[[ Provided data, beginning ]]
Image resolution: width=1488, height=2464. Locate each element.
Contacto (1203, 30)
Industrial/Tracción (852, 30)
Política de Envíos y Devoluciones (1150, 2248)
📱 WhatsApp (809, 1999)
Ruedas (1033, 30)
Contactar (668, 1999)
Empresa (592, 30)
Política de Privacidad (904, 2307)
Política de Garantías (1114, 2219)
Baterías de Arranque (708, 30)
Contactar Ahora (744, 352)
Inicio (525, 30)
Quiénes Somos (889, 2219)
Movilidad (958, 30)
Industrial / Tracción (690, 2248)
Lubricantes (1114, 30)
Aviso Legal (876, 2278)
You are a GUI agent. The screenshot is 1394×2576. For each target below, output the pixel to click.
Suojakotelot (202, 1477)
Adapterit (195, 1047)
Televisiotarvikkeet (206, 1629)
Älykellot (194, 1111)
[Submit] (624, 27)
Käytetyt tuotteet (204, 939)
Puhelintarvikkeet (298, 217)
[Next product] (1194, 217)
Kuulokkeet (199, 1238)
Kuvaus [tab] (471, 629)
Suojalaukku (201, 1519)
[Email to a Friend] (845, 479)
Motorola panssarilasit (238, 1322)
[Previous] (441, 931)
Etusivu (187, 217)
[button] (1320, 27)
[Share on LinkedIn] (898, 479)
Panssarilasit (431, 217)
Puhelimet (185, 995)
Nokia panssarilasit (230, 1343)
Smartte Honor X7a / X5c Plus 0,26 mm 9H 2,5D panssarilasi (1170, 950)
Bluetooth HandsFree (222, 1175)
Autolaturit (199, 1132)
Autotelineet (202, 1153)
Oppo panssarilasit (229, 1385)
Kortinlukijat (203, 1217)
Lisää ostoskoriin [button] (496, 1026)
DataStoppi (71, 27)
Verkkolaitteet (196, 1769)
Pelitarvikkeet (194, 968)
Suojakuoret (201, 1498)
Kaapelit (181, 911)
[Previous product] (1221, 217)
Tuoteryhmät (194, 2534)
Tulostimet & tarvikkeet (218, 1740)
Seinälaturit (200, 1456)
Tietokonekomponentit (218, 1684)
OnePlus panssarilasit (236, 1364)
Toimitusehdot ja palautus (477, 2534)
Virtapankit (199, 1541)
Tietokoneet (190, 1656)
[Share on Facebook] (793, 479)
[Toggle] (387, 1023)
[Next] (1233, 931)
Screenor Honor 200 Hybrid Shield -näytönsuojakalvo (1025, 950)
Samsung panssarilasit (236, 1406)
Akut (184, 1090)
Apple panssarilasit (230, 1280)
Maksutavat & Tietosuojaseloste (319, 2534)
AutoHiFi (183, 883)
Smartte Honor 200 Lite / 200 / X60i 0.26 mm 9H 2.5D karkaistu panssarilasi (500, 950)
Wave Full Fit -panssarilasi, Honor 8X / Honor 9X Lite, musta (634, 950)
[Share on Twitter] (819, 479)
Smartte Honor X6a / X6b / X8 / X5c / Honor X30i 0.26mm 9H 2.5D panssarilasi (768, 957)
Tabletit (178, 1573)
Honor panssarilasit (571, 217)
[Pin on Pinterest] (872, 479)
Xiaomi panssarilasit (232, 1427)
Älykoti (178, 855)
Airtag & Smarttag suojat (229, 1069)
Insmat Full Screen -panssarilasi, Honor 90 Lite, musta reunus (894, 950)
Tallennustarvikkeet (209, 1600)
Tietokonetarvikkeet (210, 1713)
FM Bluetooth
[[ Provided data, end ]]
▶ _Task details_
Once you have read the records above, please copy them out exactly.

▶ _Output of the task_
Image resolution: width=1488, height=2464. Locate each element.
Contacto (1203, 30)
Industrial/Tracción (852, 30)
Política de Envíos y Devoluciones (1150, 2248)
📱 WhatsApp (809, 1999)
Ruedas (1033, 30)
Contactar (668, 1999)
Empresa (592, 30)
Política de Privacidad (904, 2307)
Política de Garantías (1114, 2219)
Baterías de Arranque (708, 30)
Contactar Ahora (744, 352)
Inicio (525, 30)
Quiénes Somos (889, 2219)
Movilidad (958, 30)
Industrial / Tracción (690, 2248)
Lubricantes (1114, 30)
Aviso Legal (876, 2278)
You are a GUI agent. The screenshot is 1394×2576. For each target below, output the pixel to click.
Suojakotelot (202, 1477)
Adapterit (195, 1047)
Televisiotarvikkeet (206, 1629)
Älykellot (194, 1111)
[Submit] (624, 27)
Käytetyt tuotteet (204, 939)
Puhelintarvikkeet (298, 217)
[Next product] (1194, 217)
Kuulokkeet (199, 1238)
Kuvaus [tab] (471, 629)
Suojalaukku (201, 1519)
[Email to a Friend] (845, 479)
Motorola panssarilasit (238, 1322)
[Previous] (441, 931)
Etusivu (187, 217)
[button] (1320, 27)
[Share on LinkedIn] (898, 479)
Panssarilasit (431, 217)
Puhelimet (185, 995)
Nokia panssarilasit (230, 1343)
Smartte Honor X7a / X5c Plus 0,26 mm 9H 2,5D panssarilasi (1170, 950)
Bluetooth HandsFree (222, 1175)
Autolaturit (199, 1132)
Autotelineet (202, 1153)
Oppo panssarilasit (229, 1385)
Kortinlukijat (203, 1217)
Lisää ostoskoriin [button] (496, 1026)
DataStoppi (71, 27)
Verkkolaitteet (196, 1769)
Pelitarvikkeet (194, 968)
Suojakuoret (201, 1498)
Kaapelit (181, 911)
[Previous product] (1221, 217)
Tuoteryhmät (194, 2534)
Tulostimet & tarvikkeet (218, 1740)
Seinälaturit (200, 1456)
Tietokonekomponentit (218, 1684)
OnePlus panssarilasit (236, 1364)
Toimitusehdot ja palautus (477, 2534)
Virtapankit (199, 1541)
Tietokoneet (190, 1656)
[Share on Facebook] (793, 479)
[Toggle] (387, 1023)
[Next] (1233, 931)
Screenor Honor 200 Hybrid Shield -näytönsuojakalvo (1025, 950)
Samsung panssarilasit (236, 1406)
Akut (184, 1090)
Apple panssarilasit (230, 1280)
Maksutavat & Tietosuojaseloste (319, 2534)
AutoHiFi (183, 883)
Smartte Honor 200 Lite / 200 / X60i 0.26 mm 9H 2.5D karkaistu panssarilasi (500, 950)
Wave Full Fit -panssarilasi, Honor 8X / Honor 9X Lite, musta (634, 950)
[Share on Twitter] (819, 479)
Smartte Honor X6a / X6b / X8 / X5c / Honor X30i 0.26mm 9H 2.5D panssarilasi (768, 957)
Tabletit (178, 1573)
Honor panssarilasit (571, 217)
[Pin on Pinterest] (872, 479)
Xiaomi panssarilasit (232, 1427)
Älykoti (178, 855)
Airtag & Smarttag suojat (229, 1069)
Insmat Full Screen -panssarilasi, Honor 90 Lite, musta reunus (894, 950)
Tallennustarvikkeet (209, 1600)
Tietokonetarvikkeet (210, 1713)
FM Bluetooth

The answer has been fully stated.